🤖 AI Summary
This work addresses the limitations of existing large language model distillation methods, which implicitly couple the source of prefix context with the direction of KL divergence, thereby constraining flexibility in objective design and performance trade-offs. The authors propose decoupling two orthogonal dimensions—prefix source and token-level KL direction—in sequence-level KL divergence, yielding four unified distillation objectives. They establish formal connections between these objectives and established paradigms including supervised fine-tuning (SFT), DAgger, offline reinforcement learning, and optimal policy distillation at the gradient level. Through this framework, the study reveals three key trade-offs: accuracy versus entropy, quality versus computation, and training length versus stability. To navigate these, they introduce a KL mixing strategy and an entropy-based length curriculum scheduling. Evaluated on mathematical reasoning tasks, the method improves Avg@k by 3.6 and Pass@k by up to 5.8 percentage points while reducing average response length by approximately threefold, effectively mitigating entropy collapse and length inflation in long-sequence distillation.
📝 Abstract
Knowledge distillation is central to LLM post-training, yet its design space remains poorly understood, especially alongside reinforcement learning (RL). We show that the prevailing paradigms, off-policy distillation and on-policy distillation (OPD), implicitly couple two orthogonal choices: prefix source and token-level KL direction. This follows from decomposing sequence-level KL over autoregressive response distributions: forward KL pairs teacher prefixes with token-level forward KL, and reverse KL pairs student prefixes with token-level reverse KL. We argue this coupling is not intrinsic: decoupling the two axes yields four valid objectives. We establish gradient-level identities showing forward KL gives SFT-style cross-entropy matching with teacher soft targets, whereas reverse KL gives an RL-style policy-gradient objective with a dense teacher-student log-ratio reward, connecting them to off-policy SFT, DAgger-style on-policy SFT, offline-RL-style distillation, and OPD. We conduct an extensive controlled study on math reasoning, evaluating the four objectives both as standalone methods and as initializations for subsequent RL. The results reveal three tradeoffs: KL direction induces an accuracy-entropy tradeoff, prefix source a quality-compute tradeoff, and training length an accuracy-stability tradeoff. Motivated by these findings, we propose KL mixing and an entropy-gated length curriculum.
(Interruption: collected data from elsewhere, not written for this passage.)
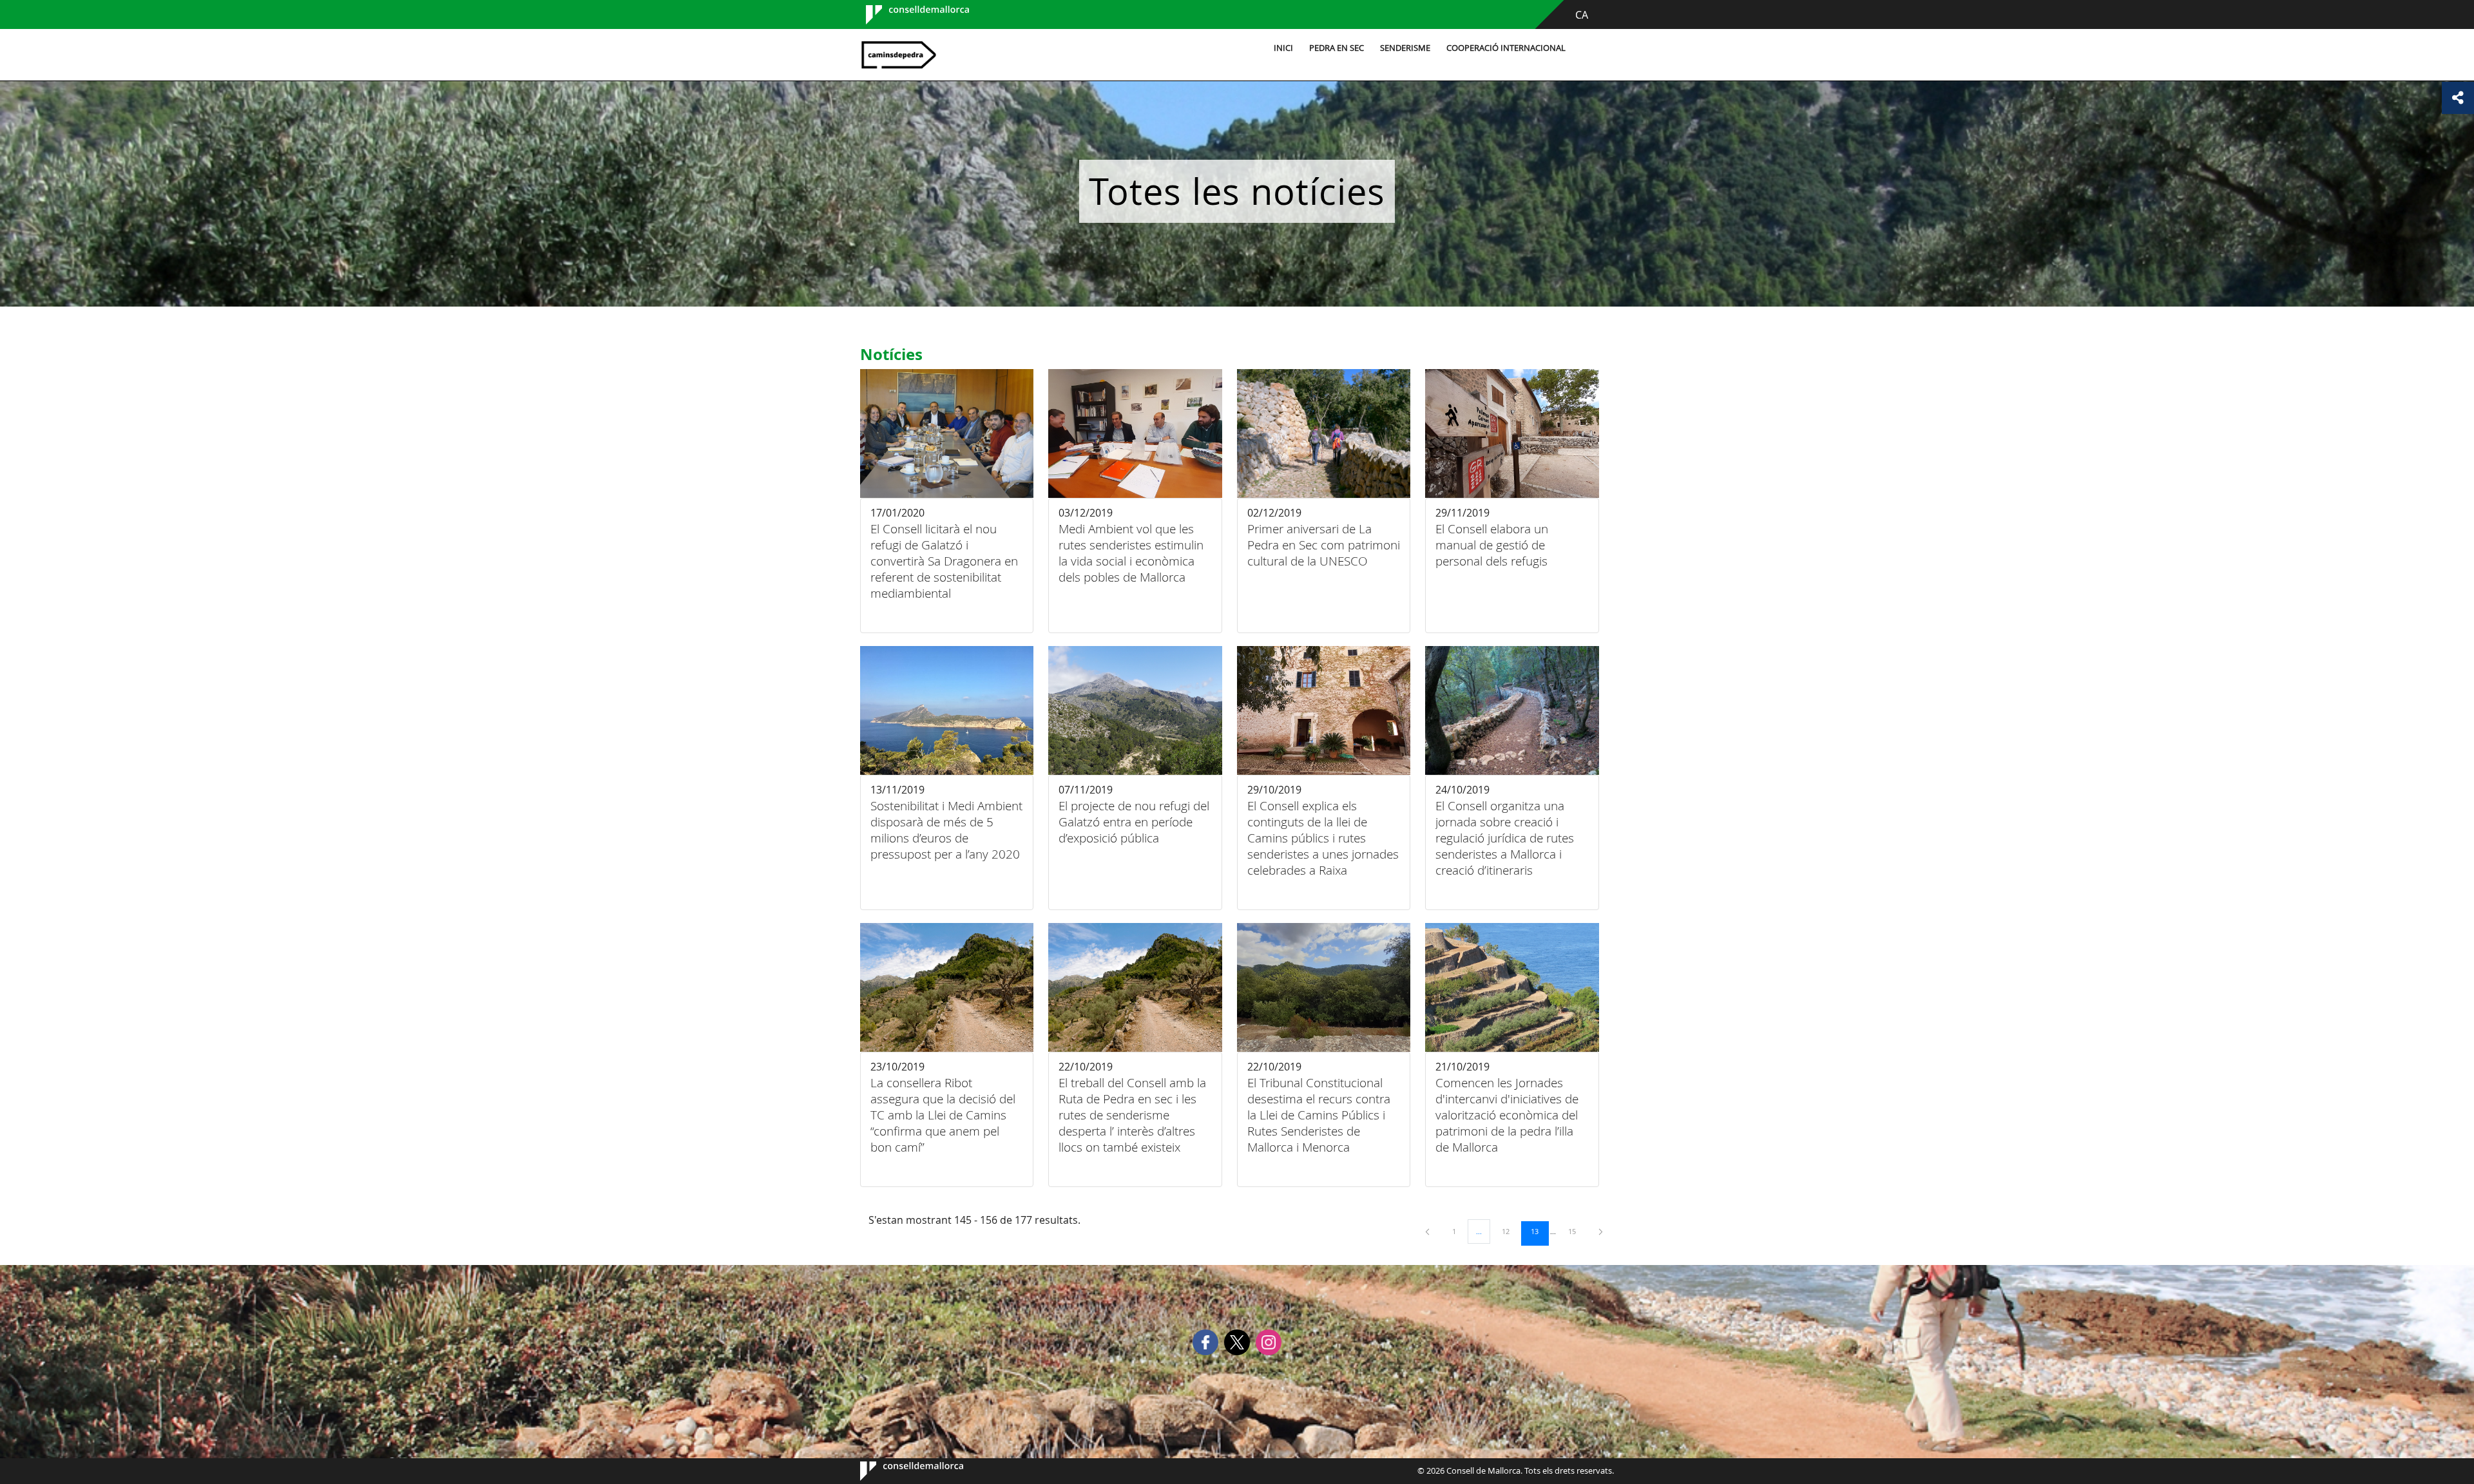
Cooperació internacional (1506, 48)
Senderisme (1405, 48)
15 (1577, 1231)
KL mixing shows long-sequence distillation requires substantial forward-KL weight to prevent entropy collapse and length inflation without sacrificing accuracy. The entropy-gated length curriculum improves Avg@k and Pass@k by 3.6 and up to 5.8 points, and cuts average response length by roughly 3x versus fixed long-horizon training. Our results provide a framework and practical methods for designing reasoning distillation objectives that balance accuracy, diversity, compute, and RL behavior.